U.S. Philips Corp. v. Windmere Corp., 971 F.2d 728, 731–32 (Fed. Cir. 1992) states as follows:

Vacatur

It is nonetheless appropriate that this court review the propriety of vacatur, for we do not view vacatur as automatic under all circumstances.

This court has held that vacatur of the judgment at trial is appropriate when settlement moots the action on appeal. Federal Data Corp. v. SMS Data Products Group, Inc., 819 F.2d 277, 280 (Fed.Cir.1987); Smith Int'l, Inc. v. Hughes Tool Co., 839 F.2d 663, 664, 5 USPQ2d 1686, 1687 (Fed.Cir.1988). Authority is found in United States v. Munsingwear, Inc., 340 U.S. 36, 39–40, 71 S.Ct. 104, 106–107, 95 L.Ed. 36 (1950) and Duke Power Co. v. Greenwood County, 299 U.S. 259, 267, 57 S.Ct. 202, 205, 81 L.Ed. 178 (1936), which provide that judgments should in general be vacated when the case becomes moot. In City Gas Co. of Florida v. Consolidated Gas Co. of Florida, 499 U.S. 915, 111 S.Ct. 1300, 113 L.Ed.2d 235 (1991) the Court summarily vacated a decision of the Eleventh Circuit and ordered the appellate court to dismiss the case under Munsingwear, apparently because the parties had settled. Consolidated Gas Co. of Florida v. City Gas Co. of Florida, 931 F.2d 710 (11th Cir.1991) (on remand from Supreme Court).

We take note that some circuits have declined to vacate judgments merely because the parties settled their dispute. E.g., Clarendon Ltd. v. Nu–West Indus., Inc., 936 F.2d 127 (3rd Cir.1991); In re United States, 927 F.2d 626 (D.C.Cir.1991); National Union Fire Ins. Co. v. Seafirst Corp., 891 F.2d 762 (9th Cir.1989); In re Memorial Hosp. of Iowa County, Inc., 862 F.2d 1299 (7th Cir.1988). These courts distinguish the “mootness” occasioned by settlement pending appeal from that which was the concern in Munsingwear. Munsingwear addresses the situation where the parties are foreclosed from seeking appellate review by circumstances beyond their control, whereas these courts characterize settlement of claims pending appeal as a voluntary decision to forego appeal, and not as a “happenstance” which divests the parties of their right to appellate review. Clarendon, 936 F.2d at 130; In re United States, 927 F.2d at 627–28; National Union, 891 F.2d at 766; In re Memorial Hosp., 862 F.2d at 1301. See generally 13A Charles A. Wright et al., Federal Practice and Procedure § 3533.10 (1984 & Supp.1992) (discussing the concerns faced by courts in deciding whether to vacate a judgment in light of settlement pending appeal).

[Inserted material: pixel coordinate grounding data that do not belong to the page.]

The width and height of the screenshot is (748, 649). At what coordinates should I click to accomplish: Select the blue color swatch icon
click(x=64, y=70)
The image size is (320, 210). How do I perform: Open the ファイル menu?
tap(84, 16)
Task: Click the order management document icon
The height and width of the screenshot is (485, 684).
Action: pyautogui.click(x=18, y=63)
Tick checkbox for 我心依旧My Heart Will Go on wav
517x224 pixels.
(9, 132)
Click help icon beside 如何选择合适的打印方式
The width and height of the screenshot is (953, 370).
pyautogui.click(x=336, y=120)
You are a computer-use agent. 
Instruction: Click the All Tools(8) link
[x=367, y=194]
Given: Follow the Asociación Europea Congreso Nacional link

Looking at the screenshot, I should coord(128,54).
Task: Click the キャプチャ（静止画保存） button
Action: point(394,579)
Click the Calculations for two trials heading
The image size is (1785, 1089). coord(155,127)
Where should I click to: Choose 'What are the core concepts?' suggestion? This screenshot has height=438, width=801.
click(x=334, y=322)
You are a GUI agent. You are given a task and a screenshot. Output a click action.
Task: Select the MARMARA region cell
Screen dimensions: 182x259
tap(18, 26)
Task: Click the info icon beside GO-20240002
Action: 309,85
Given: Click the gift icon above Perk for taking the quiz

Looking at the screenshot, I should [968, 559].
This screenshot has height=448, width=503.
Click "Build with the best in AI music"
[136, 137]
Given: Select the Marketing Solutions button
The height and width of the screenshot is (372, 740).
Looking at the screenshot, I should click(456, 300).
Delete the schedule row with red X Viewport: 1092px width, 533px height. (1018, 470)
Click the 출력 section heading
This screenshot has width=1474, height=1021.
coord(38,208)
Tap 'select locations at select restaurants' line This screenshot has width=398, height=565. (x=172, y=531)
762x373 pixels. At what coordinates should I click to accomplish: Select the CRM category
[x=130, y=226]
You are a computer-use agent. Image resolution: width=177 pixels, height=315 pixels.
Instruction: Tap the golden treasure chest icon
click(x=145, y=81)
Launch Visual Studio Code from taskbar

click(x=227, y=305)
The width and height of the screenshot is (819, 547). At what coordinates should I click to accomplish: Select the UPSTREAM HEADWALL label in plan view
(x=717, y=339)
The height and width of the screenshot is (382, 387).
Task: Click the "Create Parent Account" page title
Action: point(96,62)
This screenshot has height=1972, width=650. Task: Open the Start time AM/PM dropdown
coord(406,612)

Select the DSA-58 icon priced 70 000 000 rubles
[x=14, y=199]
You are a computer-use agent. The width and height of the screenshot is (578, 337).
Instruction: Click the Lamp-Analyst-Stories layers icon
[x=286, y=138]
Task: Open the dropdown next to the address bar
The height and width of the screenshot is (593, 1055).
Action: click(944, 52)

Although in the Federal Circuit vacatur is the general rule, we do not hold that vacatur must always be granted, whatever the circumstances. In this case, however, as in Federal Data Corp. and Smith International, the settlement between Philips and Windmere includes all the parties to the appeal. All of the claims of the judgments were appealed, and have now become entirely moot. See Munsingwear, supra. The parties to this appeal are entitled to rely on our precedent. Vacatur of the judgments on appeal is appropriate.

ACCORDINGLY, IT IS ORDERED THAT:
1. Izumi's opposition to the parties' joint motion to dismiss and vacate is DENIED.
2. The parties' joint motion is GRANTED. The judgments of April 6, 1990 and May 4, 1990 are VACATED. We remand *732 with instructions that the case be DISMISSED WITH PREJUDICE.
3. Thereupon, Appeal No. 92–1020 is DISMISSED.